__TUGAS__:
Tuliskan kembali bagian kutipan tentang PSBB dari "Hasil kajian Laporcovid19.org" sampai "sejak sebulan lalu.", dan ganti "sumbatan" dengan "hambatan".

__KUTIPAN UNTUK DIBACA__:

Apalagi, pemerintah hanya melihat dan menimbang faktor ekonomi dalam rencana pelonggaran PSBB. Mereka khawatir jika PSBB bisa meningkatkan risiko warga terpapar PHK.
Padahal Permenkes No. 9 Tahun 2020 tentang PSBB mensyaratkan perlunya kajian ilmiah epidemiologi untuk menilai sukses atau gagalnya pelaksanaan PSBB dalam menurunkan jumlah kasus baru, sebelum memutuskan pencabutan status PSBB.
"Evaluasi PSBB harus didukung dengan data yang valid, terutama angka reproduksi kasus (Ro) sebelum dan sesudah intervensi. Intervensi dianggap berhasil jika nilai Ro semakin menurun setelah intervensi hingga mendekati nol, yang artinya tidak lagi terjadi penularan,” kata kolaborator platform Laporcovid19.org yang juga kandidat doktor epidemiologi dari Griffith University, dr. Dicky Budiman.
Hasil kajian Laporcovid19.org terhadap data resmi pemerintah dan laporan warga menyimpulkan, kendala untuk membangun data yang baik di antaranya terjadi karena sumbatan dalam pemeriksaan dan pelaporan hasil COVID-19 dan tidak lengkapnya data laporan kematian.
Pemeriksaan dengan menggunakan tes dengan metode swab (PCR), sekalipun mulai terjadi peningkatan jumlah, namun masih belum mencapai 10.000 tes per hari seperti telah ditargetkan pemerintah sejak sebulan lalu.
Hingga saat ini, Indonesia masih memiliki kapasitas tes per populasi sangat rendah, bahkan termasuk paling rendah di Asia. Data di worldmeters.info pada Minggu (10/5) menunjukkan Indonesia baru melakukan pemeriksaan terhadap 552 orang per sejuta penduduk. Jumlah ini lebih kecil dibandingkan dengan Filipina sebanyak 1.439 orang per sejuta penduduk, Malaysia yang sudah memeriksa 7.573 orang per sejuta penduduk, atau Korea Selatan sebanyak 12.949 orang per sejuta penduduk.

__BARIS YANG DITAMPILKAN__:
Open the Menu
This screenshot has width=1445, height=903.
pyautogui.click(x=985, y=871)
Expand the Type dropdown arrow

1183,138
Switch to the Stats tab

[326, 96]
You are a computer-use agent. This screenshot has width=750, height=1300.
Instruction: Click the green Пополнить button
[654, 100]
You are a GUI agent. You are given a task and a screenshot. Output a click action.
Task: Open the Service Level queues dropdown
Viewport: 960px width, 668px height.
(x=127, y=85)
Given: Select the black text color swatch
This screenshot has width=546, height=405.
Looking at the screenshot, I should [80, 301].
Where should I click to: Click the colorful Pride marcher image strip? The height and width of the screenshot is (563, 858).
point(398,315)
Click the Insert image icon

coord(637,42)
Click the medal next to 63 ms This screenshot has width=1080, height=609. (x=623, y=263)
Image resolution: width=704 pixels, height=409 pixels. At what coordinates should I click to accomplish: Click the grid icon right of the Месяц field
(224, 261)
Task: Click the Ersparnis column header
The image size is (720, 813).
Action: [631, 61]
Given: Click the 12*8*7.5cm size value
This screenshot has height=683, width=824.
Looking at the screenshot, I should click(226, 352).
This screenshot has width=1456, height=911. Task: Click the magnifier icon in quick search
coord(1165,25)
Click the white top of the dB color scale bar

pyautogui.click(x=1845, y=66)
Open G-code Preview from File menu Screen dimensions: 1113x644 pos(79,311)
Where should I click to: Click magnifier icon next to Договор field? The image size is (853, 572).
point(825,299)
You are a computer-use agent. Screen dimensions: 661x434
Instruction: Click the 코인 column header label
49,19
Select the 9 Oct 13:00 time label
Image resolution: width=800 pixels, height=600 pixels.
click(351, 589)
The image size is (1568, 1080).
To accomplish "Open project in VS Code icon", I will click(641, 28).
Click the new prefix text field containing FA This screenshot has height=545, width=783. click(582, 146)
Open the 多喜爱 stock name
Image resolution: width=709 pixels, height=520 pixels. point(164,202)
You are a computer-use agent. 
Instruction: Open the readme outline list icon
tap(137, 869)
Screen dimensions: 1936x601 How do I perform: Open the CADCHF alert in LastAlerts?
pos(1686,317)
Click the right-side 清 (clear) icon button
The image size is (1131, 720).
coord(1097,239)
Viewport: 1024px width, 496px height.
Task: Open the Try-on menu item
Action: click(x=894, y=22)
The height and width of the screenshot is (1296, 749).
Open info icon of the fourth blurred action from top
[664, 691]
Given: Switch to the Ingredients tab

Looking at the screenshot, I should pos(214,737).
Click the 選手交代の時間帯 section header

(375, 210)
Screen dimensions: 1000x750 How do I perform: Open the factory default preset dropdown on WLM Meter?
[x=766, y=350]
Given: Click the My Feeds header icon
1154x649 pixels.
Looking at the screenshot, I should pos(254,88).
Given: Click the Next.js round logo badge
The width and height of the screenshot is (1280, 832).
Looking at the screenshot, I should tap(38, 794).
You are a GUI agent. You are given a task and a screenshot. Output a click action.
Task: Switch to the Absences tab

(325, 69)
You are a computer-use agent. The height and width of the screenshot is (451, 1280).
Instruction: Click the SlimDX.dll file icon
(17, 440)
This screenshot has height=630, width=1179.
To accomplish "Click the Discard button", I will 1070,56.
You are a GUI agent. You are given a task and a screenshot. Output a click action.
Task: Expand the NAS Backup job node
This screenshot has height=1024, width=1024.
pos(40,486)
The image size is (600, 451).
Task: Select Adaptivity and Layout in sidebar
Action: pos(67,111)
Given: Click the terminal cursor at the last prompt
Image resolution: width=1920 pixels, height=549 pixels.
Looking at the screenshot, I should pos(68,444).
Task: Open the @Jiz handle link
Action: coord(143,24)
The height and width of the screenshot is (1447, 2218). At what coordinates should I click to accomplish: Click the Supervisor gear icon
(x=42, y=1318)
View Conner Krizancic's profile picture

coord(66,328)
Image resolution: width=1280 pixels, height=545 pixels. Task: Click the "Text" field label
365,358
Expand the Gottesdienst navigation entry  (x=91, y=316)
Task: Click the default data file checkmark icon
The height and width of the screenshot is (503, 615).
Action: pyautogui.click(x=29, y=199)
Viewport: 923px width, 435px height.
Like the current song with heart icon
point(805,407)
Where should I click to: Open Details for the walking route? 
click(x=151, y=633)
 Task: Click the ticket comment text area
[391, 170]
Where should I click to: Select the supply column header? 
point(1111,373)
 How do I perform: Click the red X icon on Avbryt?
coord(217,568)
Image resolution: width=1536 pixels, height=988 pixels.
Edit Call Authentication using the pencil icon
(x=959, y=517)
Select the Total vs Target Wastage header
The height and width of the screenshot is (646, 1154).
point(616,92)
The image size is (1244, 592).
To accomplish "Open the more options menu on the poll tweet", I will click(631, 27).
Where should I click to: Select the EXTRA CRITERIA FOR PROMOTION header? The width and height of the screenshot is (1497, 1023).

__JAWABAN__:
Hasil kajian Laporcovid19.org terhadap data resmi pemerintah dan laporan warga menyimpulkan, kendala untuk membangun data yang baik di antaranya terjadi karena hambatan dalam pemeriksaan dan pelaporan hasil COVID-19 dan tidak lengkapnya data laporan kematian.
Pemeriksaan dengan menggunakan tes dengan metode swab (PCR), sekalipun mulai terjadi peningkatan jumlah, namun masih belum mencapai 10.000 tes per hari seperti telah ditargetkan pemerintah sejak sebulan lalu.